With all this information on the cover, the book should be ‘breaking news’ for those who think Indian literature in English is a straight line that runs from Vikram Seth to Chetan Bhagat. Not that you can fault them for this view. It has fallen to the lot of the Indian writer in English to be, or at least behave like, a celebrity as well. The obscurity or the eccentricity that went with literary writing for ages is no longer their privilege. So, you may well ask, how is someone who has been writing since 1969 not half as known as Altaf Tyrewala? And how could he be obscure with such dashing good looks? By the time you notice ‘Modern Classic’ written in smaller type at the bottom, you would be scratching your head.
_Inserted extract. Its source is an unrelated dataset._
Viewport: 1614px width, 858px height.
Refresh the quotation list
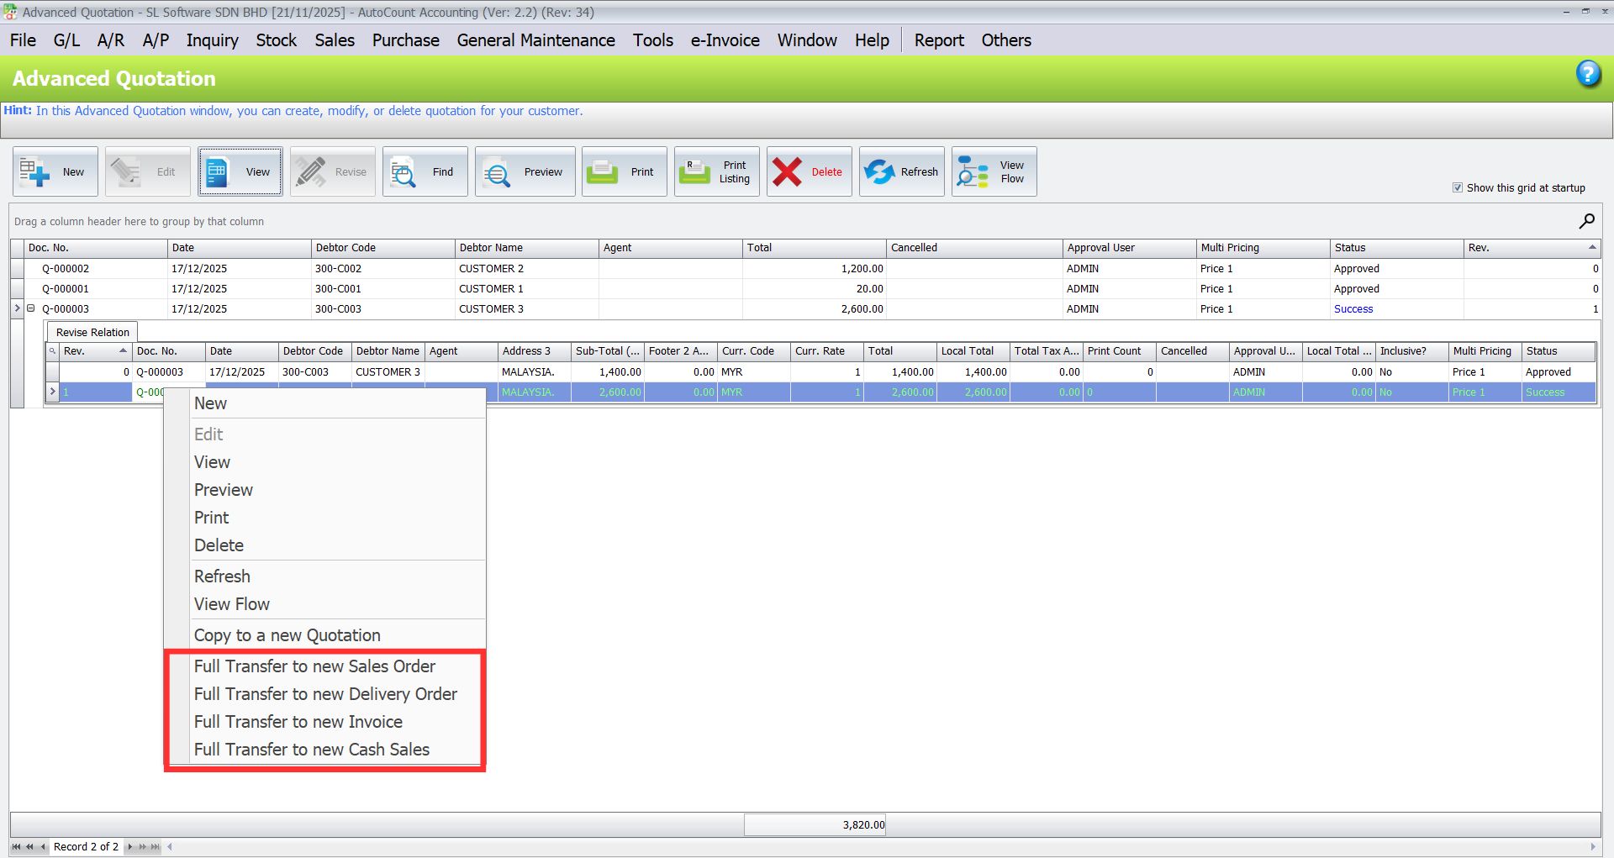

Five years ago, when writers including Tariq Ali, Amit Chaudhuri and Toby Litt proposed Mehrotra’s name for Oxford’s new professor of poetry (held previously by the likes of WH Auden and Seamus Heaney),

The Guardian ran a headline: “Little-known Indian writer joins race for Oxford poetry professor”. The same headline could have run in an Indian newspaper! Four years ago, Mehrotra was mistaken for Irish writer Roddy Doyle by an organiser at the Jaipur Literature Festival.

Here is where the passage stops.